В самом конце, после "печатать разрешается", были три неровные строчки: "Что же касается стихотворений молодого писателя Едыткина, то таковые мы считаем отнести к высшей литературе".
Хотел что-то сказать Костя, но схватило за горло, стоял, совершенно убитый счастьем. Где же Косте узнать, что напечатаны эти строчки в типографии купца Агаркова по личной Ивана Павлыча просьбе?
Ночью Костя – и спал, и не спал. Глаза закроет – и сейчас же ему видится: будто он над епархией все летает, а епархия – зелененькая и так, невеличка, вроде, сказать бы, выгона. И машут ему платочками снизу: знают все, что летает Константин Едыткин.

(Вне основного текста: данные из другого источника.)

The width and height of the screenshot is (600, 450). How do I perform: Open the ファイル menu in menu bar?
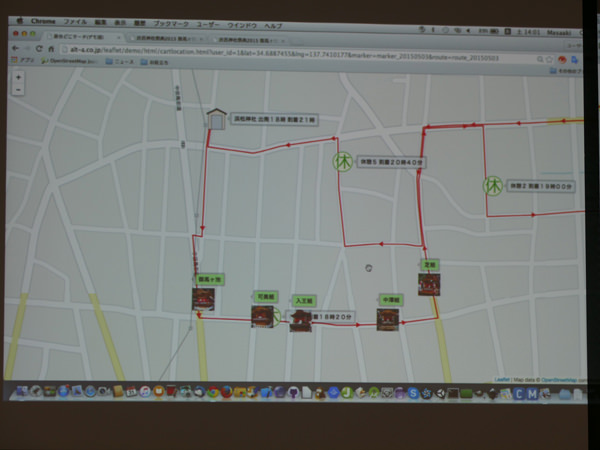[75, 21]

Ну, теперь уж, хочешь не хочешь, надо писать. Предварительно Костя перечел еще раз "Догматическое богословие" – самую любимую свою книгу, потому что все было там непонятно, возвышенно. А потом уж засел писать серьезное сочинение в десяти главах: довольно стихами-то баловаться.
Писал по ночам. Потифорна самосильно посвистывала носом во сне. Усачи-тараканы звонко шлепались об пол. В тишине – металась, трещала свеча. В тишине – свечой негоримо-горючей Костя горел. Писал о служении женщинам: о любви вне пределов, вне чисел земных; о восьмом Вселенском соборе, где возглашен будет символ новой веры: ведь Бог-то, оказывается, – женского рода… Так близко сверкали слова, кажется – только бери. Ан глядь – на бумаге-то злое, другое: уж такая мука, такая мука!
В вечер Михайлова дня – Костя публично читал свое сочинение в гостиной у исправника. Бледный, как месяц на ущербе, покорно улыбнутый навеки, стоял – трепетала тетрадка в руках. Поглядел еще раз молитвенно на Глафиру…
– Ну, господа, тише, тише, сейчас начинает, – суетился Иван Павлыч, как бес.
В тишине, чуть слышно, прочел Костя:
– Заглавие: "Внутренний женский догмат божества".
Неслышно-взволнованно горели лампы. Чужим голосом читал Костя. Публика глядела в землю, и не понять было, нравится ей Костино сочинение или нет.
Костя дошел до второй главы, самой лучшей и самой возвышенной: о восьмом Вселенском соборе. Голосом выше забрал, вдохновился, стал излагать проект всеобщей религиозно-супружеской жизни.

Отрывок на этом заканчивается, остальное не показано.